Journal of Neuroscience Methods
|April 22, 2023
Summary
We developed a new toolkit to reliably detect fast neural oscillations, which are crucial for cognitive processes but difficult to analyze due to their bursty nature and interference from other brain activity. This tool helps improve the accuracy of detecting these important neural signals.
Area of Science:
- Neuroscience
- Computational Neuroscience
Background:
- Fast neural oscillations in local field potentials and electroencephalograms are vital for cognitive processes.
- These oscillations are disrupted in aging and disease, making them a target for therapeutic interventions.
- Analyzing these oscillations is challenging due to their short-lived bursts and interference from aperiodic neural activity.
Purpose of the Study:
- To develop a robust, open-source toolkit for analyzing and detecting transient oscillatory bursts in neural data.
- To provide a method for evaluating the reliability of oscillatory burst detection algorithms.
Main Methods:
- A four-step processing pipeline was created, including power spectrum decomposition into periodic and aperiodic components.
- Properties of transient oscillatory bursts were derived and optimized to account for aperiodic contamination.

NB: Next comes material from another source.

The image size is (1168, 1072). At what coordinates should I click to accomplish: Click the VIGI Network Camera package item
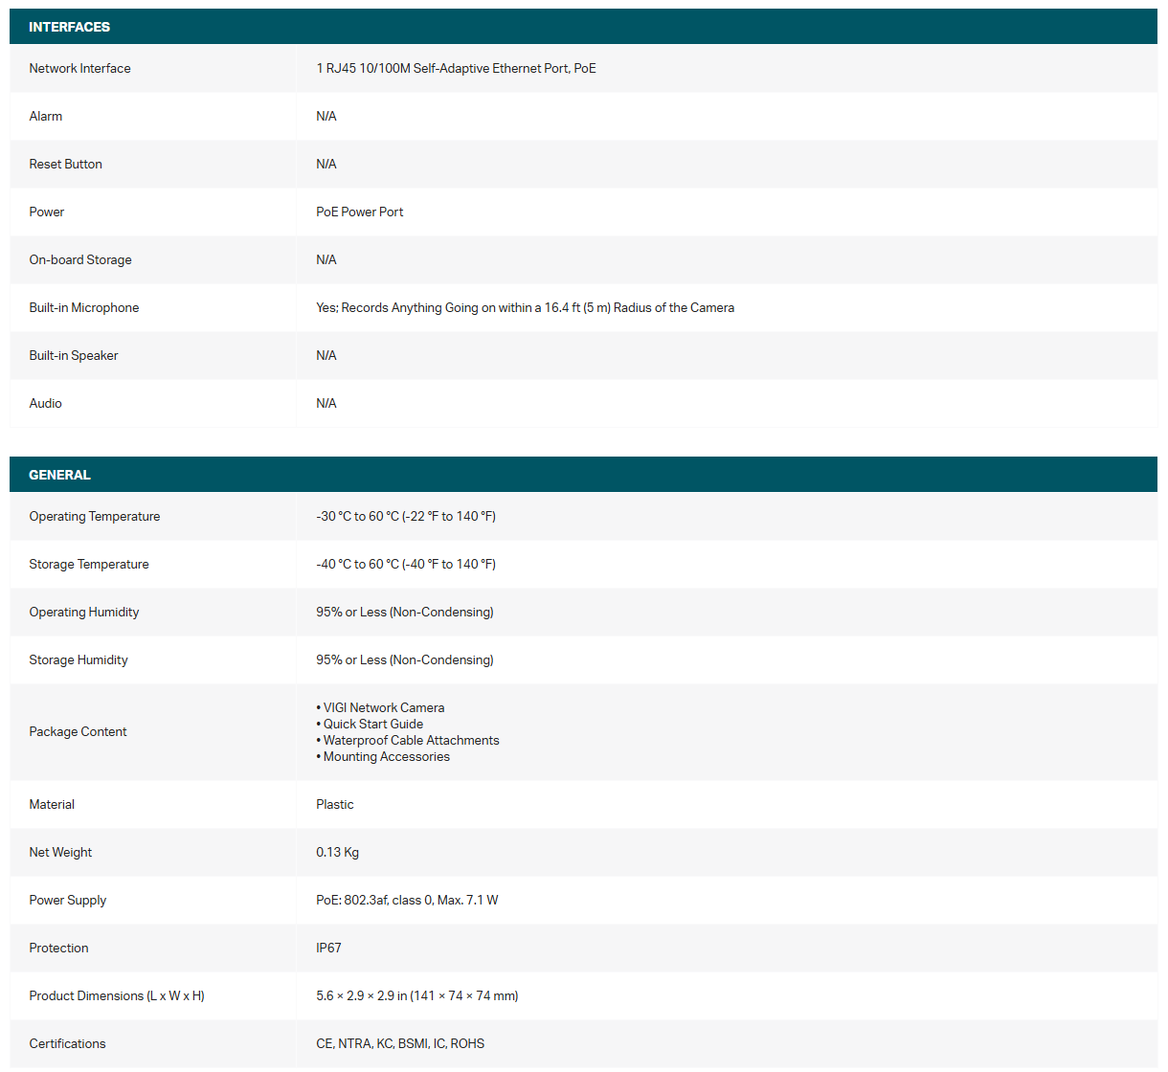pyautogui.click(x=383, y=707)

- Surrogate neural signals were synthesized to evaluate oscillatory burst detection algorithms using receiver operating characteristic analysis.
Main Results:
- The developed algorithm characterizes oscillatory burst features across various frequency bands and brain regions.
- It enables recording-specific performance evaluation of detection algorithms.
- For the analyzed dataset, the optimal detection threshold for gamma bursts was found to be lower than commonly used values.
Conclusions:
- The developed pipeline facilitates the evaluation of detection algorithm thresholds for individual neural recordings.
- This approach enhances the ability to reliably study neural oscillations disrupted by aging and disease.